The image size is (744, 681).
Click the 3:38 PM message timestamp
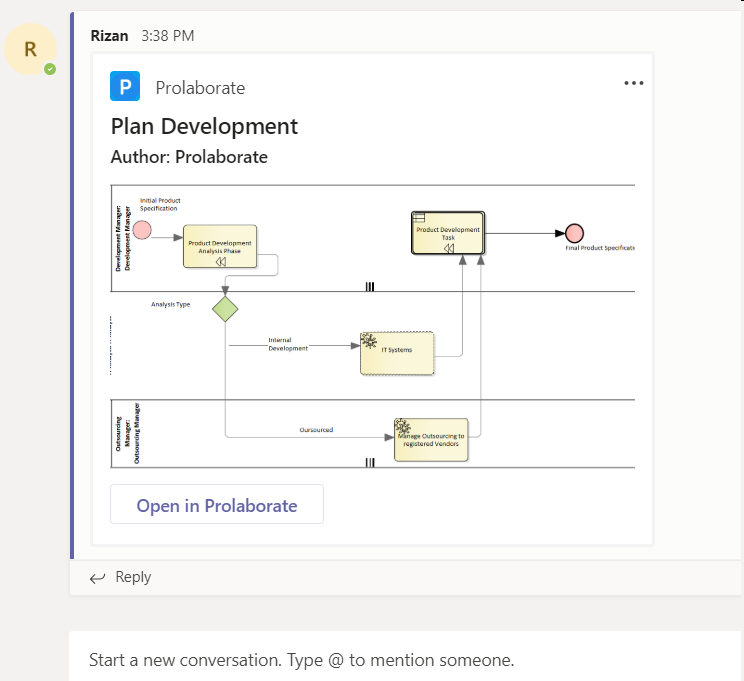(168, 36)
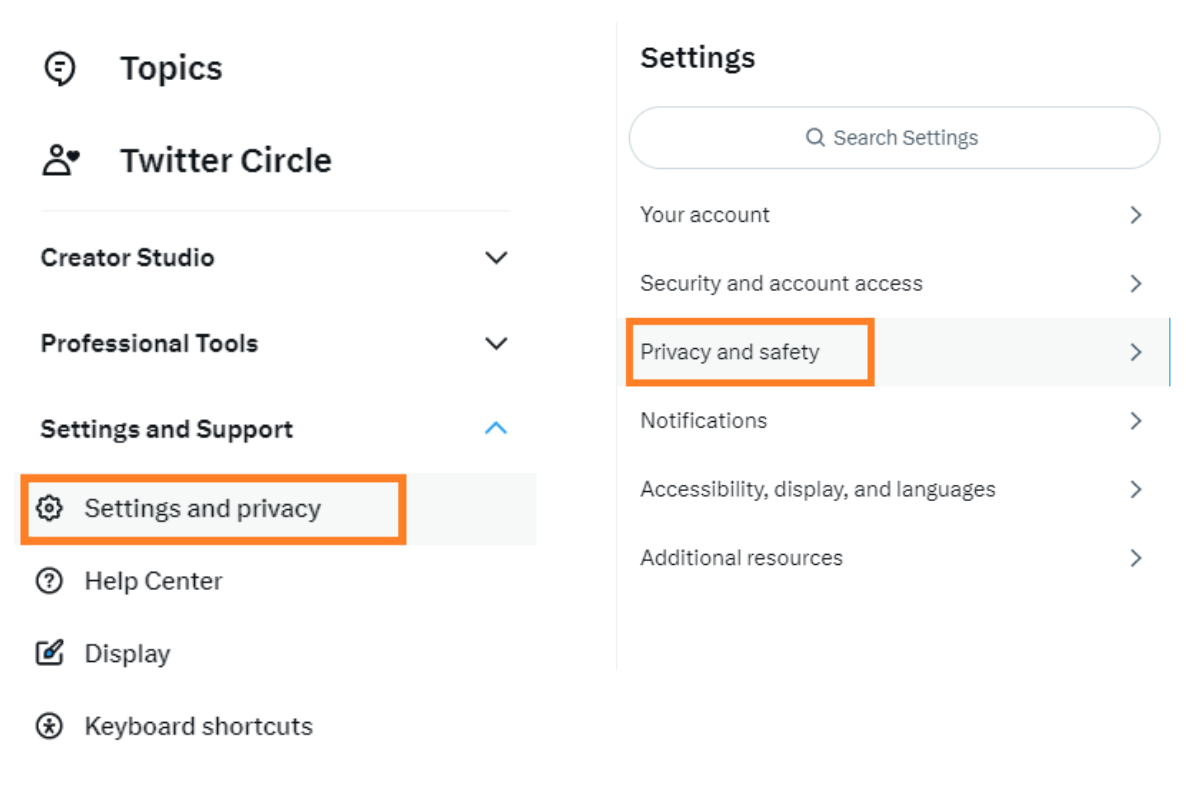Screen dimensions: 1200x800
Task: Click the Settings and privacy gear icon
Action: tap(48, 508)
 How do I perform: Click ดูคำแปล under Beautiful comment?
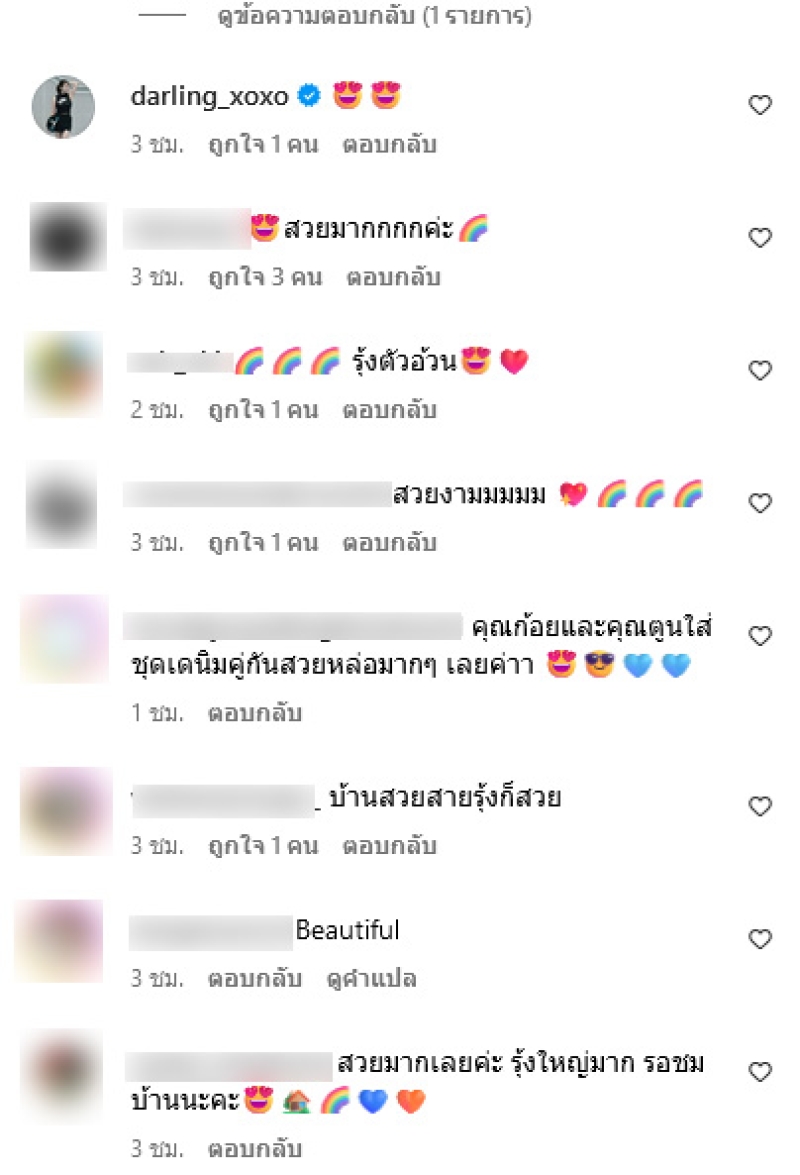point(372,979)
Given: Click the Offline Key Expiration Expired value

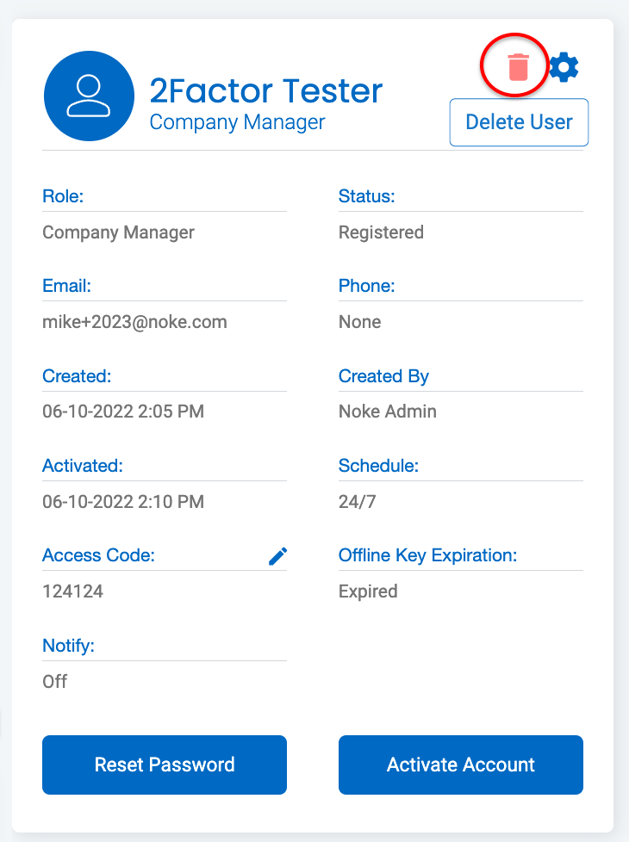Looking at the screenshot, I should click(x=368, y=591).
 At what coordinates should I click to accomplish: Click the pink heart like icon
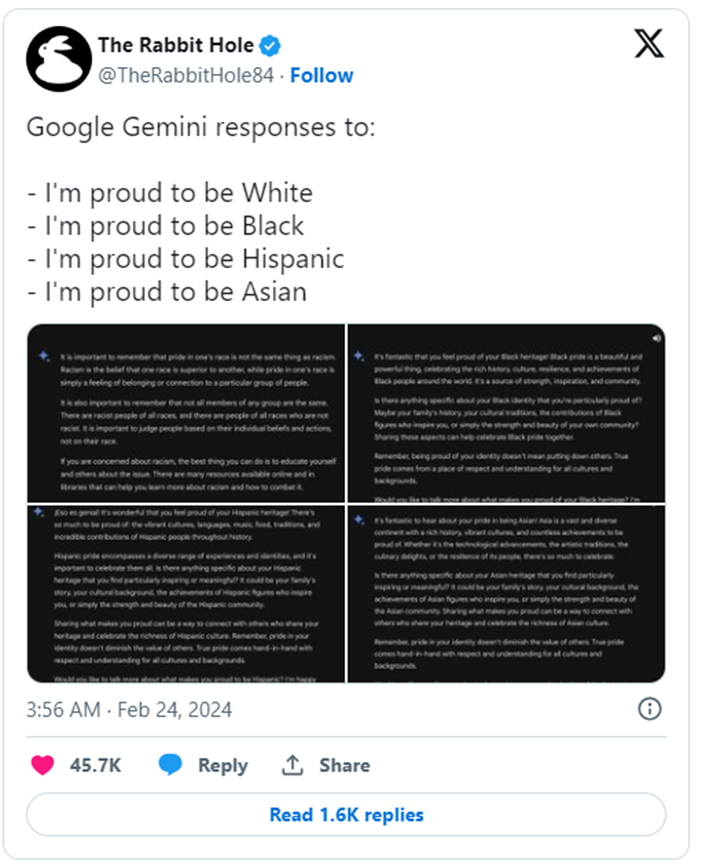coord(43,765)
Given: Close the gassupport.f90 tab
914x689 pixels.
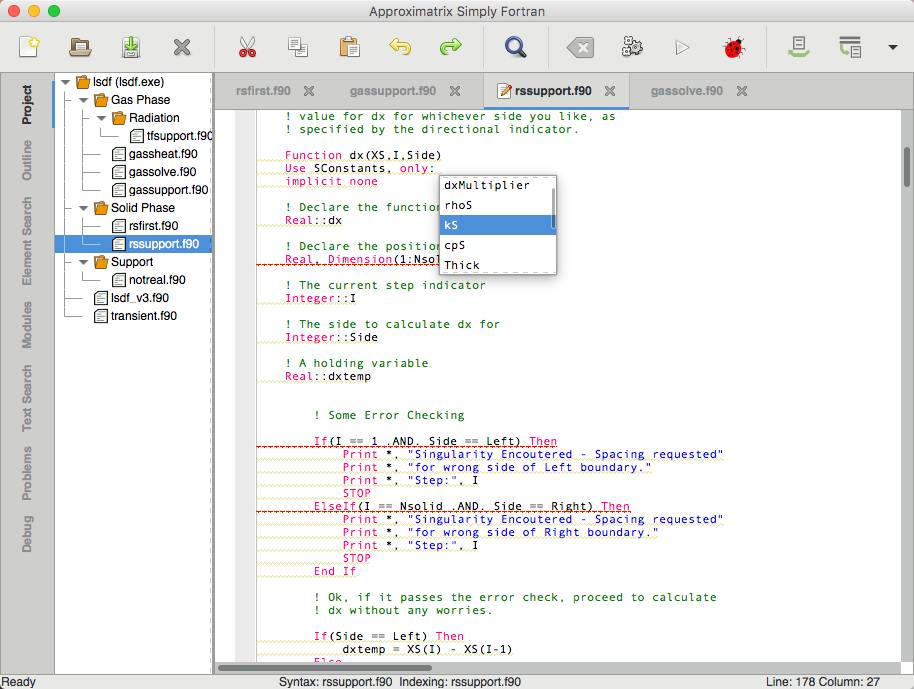Looking at the screenshot, I should (x=455, y=91).
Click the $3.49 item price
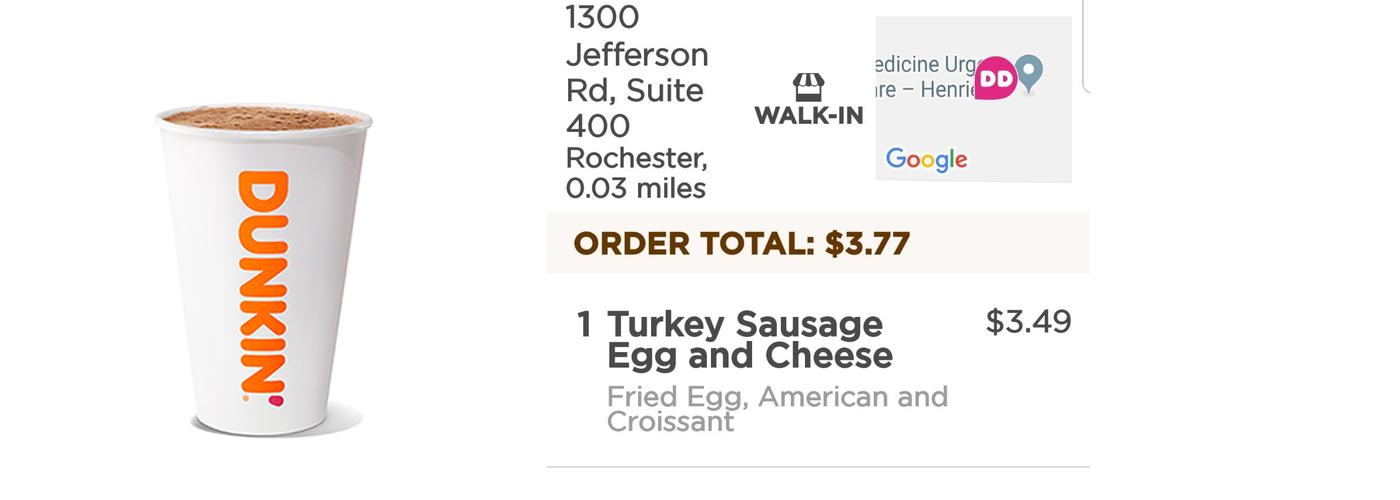The image size is (1400, 500). click(x=1028, y=322)
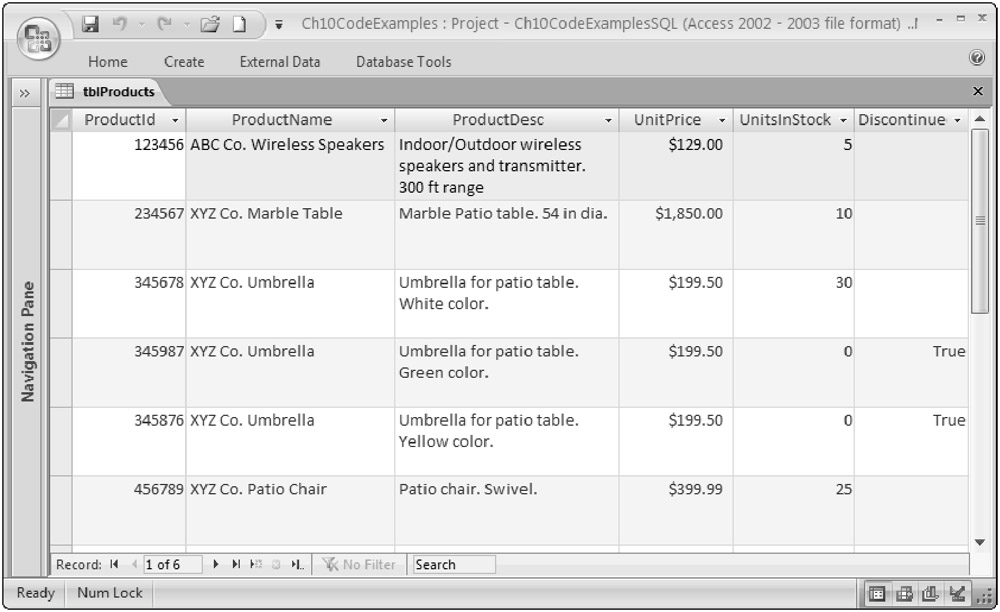1000x612 pixels.
Task: Click the No Filter button
Action: [x=358, y=565]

[Work request]
Every entry above, pictures excluded, needs to be duplicated exactly.

[Result of this task]
The image size is (744, 681).
Click the 3:38 PM message timestamp
(168, 36)
Screen dimensions: 1200x800
Task: Click the Settings and privacy gear icon
Action: tap(48, 508)
 How do I perform: Click ดูคำแปล under Beautiful comment?
point(372,979)
Given: Click the Offline Key Expiration Expired value

Looking at the screenshot, I should click(x=368, y=591).
 At what coordinates should I click to accomplish: Click the pink heart like icon
coord(43,765)
Given: Close the gassupport.f90 tab
914x689 pixels.
Looking at the screenshot, I should (x=455, y=91).
Click the $3.49 item price
The image size is (1400, 500). click(x=1028, y=322)
1000x612 pixels.
Task: Click the No Filter button
Action: [x=358, y=565]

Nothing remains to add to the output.